NEW YORK (NYTIMES) – Ketika asap keluar dari Konsulat Tiongkok di Houston pada hari Rabu (22 Juli), produk dari ritual kuno di mana para diplomat yang diusir menyentuh api unggun dokumen rahasia setelah diperintahkan untuk meninggalkan negara itu, pejabat administrasi Trump membual bahwa mereka memukul Beijing di tempat yang menyakitkan – di salah satu pusat operasi mata-mata di Amerika Serikat.
Teknik yang dipilih pemerintah – menuduh, mengutuk, mengusir – telah digunakan sebelumnya. Dan, sejauh ini, ada sedikit bukti bahwa hal itu telah membatasi serangan cyber dan perilaku buruk lainnya dari dua saingan terbesar Amerika untuk pengaruh dan kekuasaan di seluruh dunia, Cina dan Rusia.
Perwira Tentara Pembebasan Rakyat China didakwa pada tahun 2014 atas upaya ekstensif untuk menggali di dalam perusahaan-perusahaan Amerika.
Hasilnya adalah poster “Wanted” yang mengesankan oleh FBI, tetapi enam tahun kemudian, tidak satupun dari mereka yang ditangkap untuk diadili di AS atas tuduhan menjarah beberapa perusahaan terbesar Amerika.
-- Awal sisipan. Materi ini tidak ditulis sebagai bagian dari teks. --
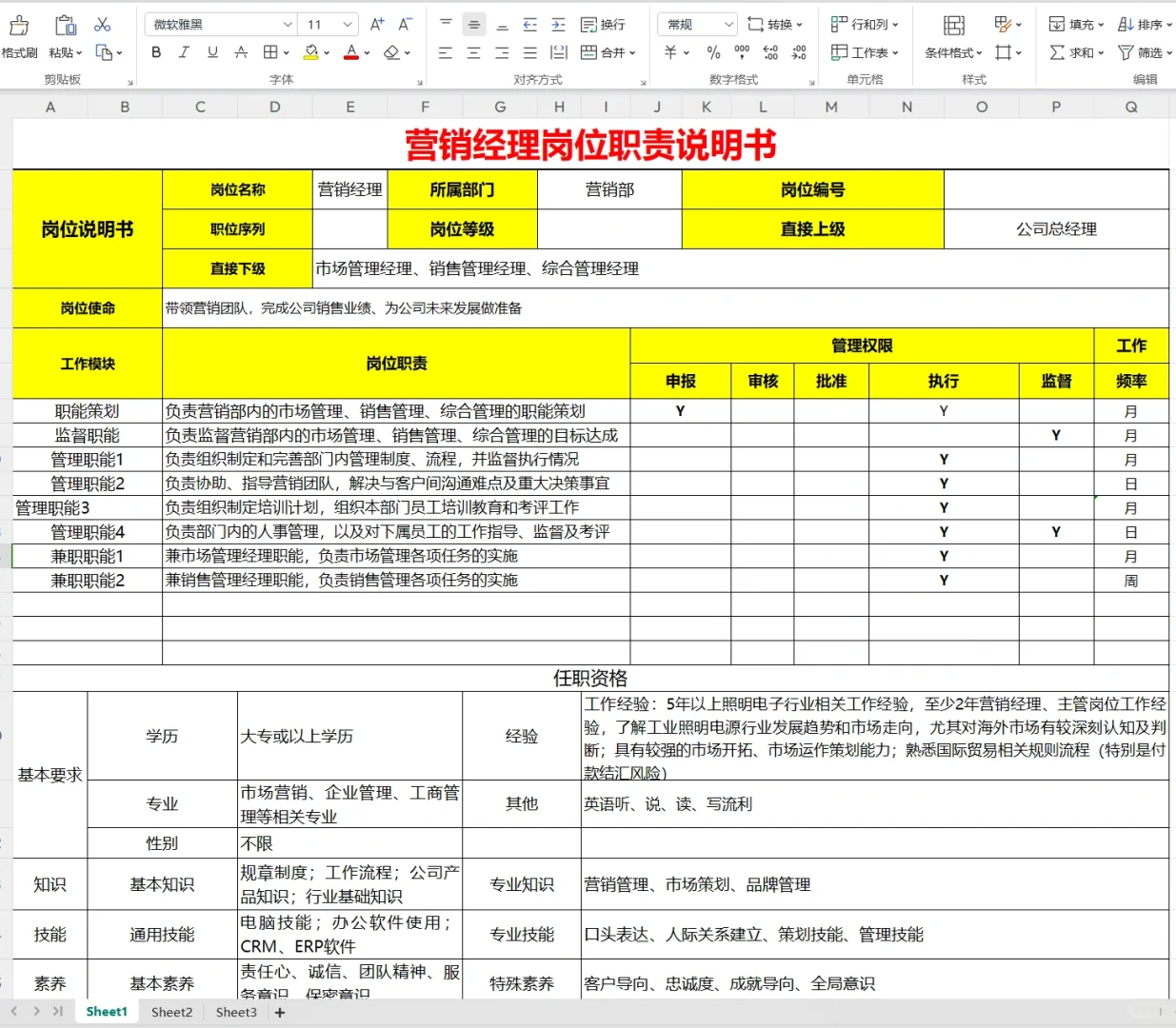1176x1028 pixels.
Task: Switch to the Sheet2 tab
Action: click(170, 1012)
Dua tahun lalu, 12 agen intelijen Rusia didakwa oleh Robert Mueller, penasihat khusus yang menyelidiki Moskow dan Presiden Donald Trump.
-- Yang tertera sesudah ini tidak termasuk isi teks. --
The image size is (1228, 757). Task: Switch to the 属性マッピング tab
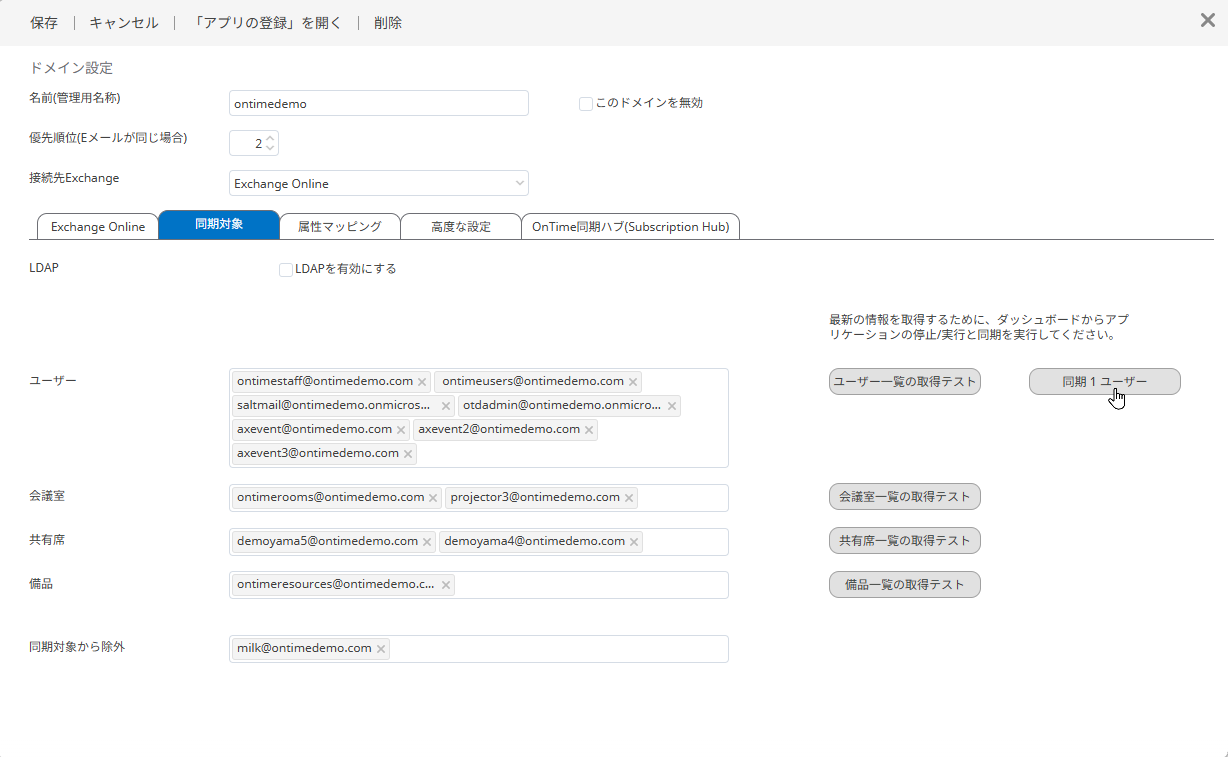tap(339, 226)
Mereka juga menghindari persidangan. Presiden menutup dua fasilitas diplomatik Rusia yang menurut AS adalah sarang mata-mata yang beroperasi di bawah perlindungan diplomatik, dan memerintahkan lebih banyak penggusuran.
Namun operasi peretasan dan disinformasi telah berjalan tanpa henti, dan dengan beberapa langkah telah dipercepat.
“Tidak ada keraguan bahwa China merupakan ancaman spionase yang luar biasa bagi Amerika Serikat,” kata Abraham M. Denmark, yang menjalankan program Asia di Woodrow Wilson Centre for International Scholars dan merupakan pejabat senior Departemen Pertahanan.
“Pertanyaannya di sini bukan kesalahan China – saya berharap itu solid – melainkan jika tiba-tiba menutup konsulat di Houston akan mengatasi masalah.”
Mungkin tidak, sebagian besar pakar cyber di dalam dan di luar pemerintah mengakui.
Setelah bertahun-tahun mencoba mencari cara untuk mencegah serangan cyber – dengan menyebut dan mempermalukan, mendakwa dan kadang-kadang bahkan melakukan serangan balik – masalah menghentikan serangan yang tetap pendek dari perang terbukti jauh lebih kompleks daripada menghalangi holocaust nuklir.